**Work instructions:** Nothing but the lines from the line with "Open the Mailings ribbon tab" through the end of the data is to be copied, and each is to be copied exactly.

(Items from a dataset)
--------

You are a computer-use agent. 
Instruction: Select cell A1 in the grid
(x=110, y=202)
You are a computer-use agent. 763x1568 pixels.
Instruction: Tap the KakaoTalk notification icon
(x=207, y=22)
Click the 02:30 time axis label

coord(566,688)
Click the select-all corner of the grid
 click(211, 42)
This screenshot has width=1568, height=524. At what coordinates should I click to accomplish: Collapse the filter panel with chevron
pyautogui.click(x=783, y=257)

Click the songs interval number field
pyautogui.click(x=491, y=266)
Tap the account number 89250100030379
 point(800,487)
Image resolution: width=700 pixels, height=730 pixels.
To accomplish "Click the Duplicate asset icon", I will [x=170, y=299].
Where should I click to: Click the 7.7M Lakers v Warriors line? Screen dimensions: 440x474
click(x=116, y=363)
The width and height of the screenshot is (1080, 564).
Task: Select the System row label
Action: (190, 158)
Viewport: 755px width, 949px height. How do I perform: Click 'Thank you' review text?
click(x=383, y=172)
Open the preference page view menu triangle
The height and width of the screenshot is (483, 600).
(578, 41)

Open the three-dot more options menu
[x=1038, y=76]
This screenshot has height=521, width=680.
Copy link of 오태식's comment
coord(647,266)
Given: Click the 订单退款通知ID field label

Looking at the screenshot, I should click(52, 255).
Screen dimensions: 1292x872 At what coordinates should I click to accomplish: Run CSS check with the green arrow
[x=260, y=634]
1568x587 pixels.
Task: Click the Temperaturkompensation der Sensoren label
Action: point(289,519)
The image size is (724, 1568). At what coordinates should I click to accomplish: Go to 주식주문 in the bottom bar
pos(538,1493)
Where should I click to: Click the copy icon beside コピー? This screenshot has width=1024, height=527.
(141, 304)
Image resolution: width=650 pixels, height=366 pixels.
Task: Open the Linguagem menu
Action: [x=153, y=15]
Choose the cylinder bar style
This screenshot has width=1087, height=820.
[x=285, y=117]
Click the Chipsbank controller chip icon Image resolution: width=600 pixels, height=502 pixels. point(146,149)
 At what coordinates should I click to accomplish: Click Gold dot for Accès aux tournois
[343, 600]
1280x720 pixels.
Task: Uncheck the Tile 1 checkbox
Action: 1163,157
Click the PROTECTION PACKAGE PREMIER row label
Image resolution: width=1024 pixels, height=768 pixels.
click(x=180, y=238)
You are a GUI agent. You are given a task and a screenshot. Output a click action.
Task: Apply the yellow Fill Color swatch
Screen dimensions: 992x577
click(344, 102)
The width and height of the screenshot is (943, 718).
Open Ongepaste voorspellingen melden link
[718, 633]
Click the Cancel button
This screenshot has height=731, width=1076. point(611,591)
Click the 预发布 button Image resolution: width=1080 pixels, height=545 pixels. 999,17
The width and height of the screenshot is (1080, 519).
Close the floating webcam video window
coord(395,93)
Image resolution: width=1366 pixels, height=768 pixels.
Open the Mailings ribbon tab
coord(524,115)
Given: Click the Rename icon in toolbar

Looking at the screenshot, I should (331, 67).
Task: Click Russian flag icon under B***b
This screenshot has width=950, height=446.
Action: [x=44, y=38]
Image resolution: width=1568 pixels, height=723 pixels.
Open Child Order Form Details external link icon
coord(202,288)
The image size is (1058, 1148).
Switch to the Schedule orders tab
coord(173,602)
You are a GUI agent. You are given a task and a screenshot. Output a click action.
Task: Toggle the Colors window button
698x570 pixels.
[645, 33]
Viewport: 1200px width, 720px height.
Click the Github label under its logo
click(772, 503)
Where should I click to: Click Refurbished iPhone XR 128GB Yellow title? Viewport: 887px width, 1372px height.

--------

**Result of the task:**
Open the Mailings ribbon tab
coord(524,115)
Given: Click the Rename icon in toolbar

Looking at the screenshot, I should (331, 67).
Task: Click Russian flag icon under B***b
This screenshot has width=950, height=446.
Action: [x=44, y=38]
Image resolution: width=1568 pixels, height=723 pixels.
Open Child Order Form Details external link icon
coord(202,288)
The image size is (1058, 1148).
Switch to the Schedule orders tab
coord(173,602)
You are a GUI agent. You are given a task and a screenshot. Output a click action.
Task: Toggle the Colors window button
698x570 pixels.
[645, 33]
Viewport: 1200px width, 720px height.
Click the Github label under its logo
click(772, 503)
Where should I click to: Click Refurbished iPhone XR 128GB Yellow title? Viewport: 887px width, 1372px height.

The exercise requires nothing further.